Why You See More Spiders Indoors in the Winter
During the winter months, it may feel like there are more spiders inside your home. While only about five percent of the spiders you see in your home came from the outdoors, there are reasons why you may be finding more eight-legged roommates.
Spiders are very resistant to the cold and have their own natural form of antifreeze to protect them from freezing to death. However, the cold weather slows them down to allow them to conserve energy. Sustained cold temperatures in the winter may cause them to seek a warm place to hide so that they can hunt for food.
One spider that does specifically seek out warmth in the winter is the brown recluse spider, a common venomous arachnid in North Carolina. As their name suggests, they prefer dark and secluded areas that aren’t frequently invaded by humans. Look for them in shoes or with items which have been stored for a while, like clothing, bedding, or seasonal decorations.
Spiders Go Where the Food Goes
While spiders may not always need to come inside from the cold, many other insects will seek refuge in a warm home. If spiders are facing low food supplies outdoors, they may make their way inside to pursue more plentiful prey.
Your Spiders Have Grown
Spiderlings hatch in the summer and fall, and those tiny baby spiders are very easy to miss. However, as they grow into adulthood, they are much easier to spot, making it seem like there are more spiders around.
You’re There to See Them
Spiders like the American house spider or daddy long legs are commonly found in your home year round. However, as the weather outside gets colder, humans spend more time indoors. The more time you spend at home, the more frequently you'll spot spiders and their webs.
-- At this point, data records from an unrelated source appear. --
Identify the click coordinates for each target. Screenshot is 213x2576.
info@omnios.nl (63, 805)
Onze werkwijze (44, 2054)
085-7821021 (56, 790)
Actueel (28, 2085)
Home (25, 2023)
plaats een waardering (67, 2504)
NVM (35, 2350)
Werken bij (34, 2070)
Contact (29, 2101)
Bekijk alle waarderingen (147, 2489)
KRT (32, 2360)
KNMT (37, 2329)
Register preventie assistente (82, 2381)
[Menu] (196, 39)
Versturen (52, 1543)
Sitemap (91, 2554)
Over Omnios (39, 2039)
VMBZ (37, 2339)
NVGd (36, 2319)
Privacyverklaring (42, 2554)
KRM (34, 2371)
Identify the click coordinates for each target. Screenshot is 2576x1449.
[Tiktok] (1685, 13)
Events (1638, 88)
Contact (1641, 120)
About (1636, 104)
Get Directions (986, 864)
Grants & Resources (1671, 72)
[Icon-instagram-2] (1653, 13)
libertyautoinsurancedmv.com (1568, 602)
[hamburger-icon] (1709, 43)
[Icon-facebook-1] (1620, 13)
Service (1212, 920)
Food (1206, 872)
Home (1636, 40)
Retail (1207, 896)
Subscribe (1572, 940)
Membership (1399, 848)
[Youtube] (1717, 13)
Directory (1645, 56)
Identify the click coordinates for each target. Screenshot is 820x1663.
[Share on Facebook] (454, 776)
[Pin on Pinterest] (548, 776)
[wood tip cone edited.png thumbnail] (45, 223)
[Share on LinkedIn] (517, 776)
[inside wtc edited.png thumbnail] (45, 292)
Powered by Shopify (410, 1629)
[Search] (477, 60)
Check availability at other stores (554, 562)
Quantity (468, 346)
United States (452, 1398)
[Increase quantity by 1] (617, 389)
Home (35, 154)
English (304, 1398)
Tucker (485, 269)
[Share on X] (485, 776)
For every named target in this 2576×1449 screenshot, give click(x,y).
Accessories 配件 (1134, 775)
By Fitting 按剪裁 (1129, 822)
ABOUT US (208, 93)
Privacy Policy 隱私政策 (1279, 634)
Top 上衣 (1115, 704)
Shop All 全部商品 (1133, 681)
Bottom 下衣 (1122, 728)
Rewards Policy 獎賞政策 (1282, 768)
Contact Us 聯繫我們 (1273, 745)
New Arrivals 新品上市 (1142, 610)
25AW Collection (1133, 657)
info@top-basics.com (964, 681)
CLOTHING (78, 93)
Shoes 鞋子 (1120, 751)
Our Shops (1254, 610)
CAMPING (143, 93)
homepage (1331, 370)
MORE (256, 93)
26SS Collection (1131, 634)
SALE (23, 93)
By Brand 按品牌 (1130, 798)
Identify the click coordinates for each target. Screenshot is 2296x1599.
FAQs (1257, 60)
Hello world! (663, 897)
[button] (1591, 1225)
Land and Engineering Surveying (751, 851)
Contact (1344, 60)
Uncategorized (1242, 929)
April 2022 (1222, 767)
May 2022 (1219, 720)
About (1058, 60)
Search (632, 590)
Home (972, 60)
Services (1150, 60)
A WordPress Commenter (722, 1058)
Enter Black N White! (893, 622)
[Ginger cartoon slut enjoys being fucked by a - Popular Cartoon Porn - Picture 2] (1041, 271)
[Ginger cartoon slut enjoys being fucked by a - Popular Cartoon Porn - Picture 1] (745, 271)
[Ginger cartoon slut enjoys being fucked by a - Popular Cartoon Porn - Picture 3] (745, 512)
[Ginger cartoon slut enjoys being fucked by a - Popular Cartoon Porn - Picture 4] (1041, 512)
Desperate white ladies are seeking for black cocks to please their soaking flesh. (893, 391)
How to Reduce Spiders In Your Home
Reduce Moisture and Humidity Indoors: Many bugs are attracted to moisture, so anywhere that attracts them is a great place for spiders to hunt.
Remove Spider Webs And Eggs: Whenever you see spider webs around your home, you should clear them. The best way is to vacuum to ensure you get the web, spider and eggs. Be sure to take the vacuum bag outside to dispose of it.
Eliminate the Insects They Eat: When you eliminate the other pests in your home, you’re leaving the spiders without a food source. Maintaining a year-round contract with a professional pest control company is the easiest way to keep your home free of bugs and the spiders that eat them.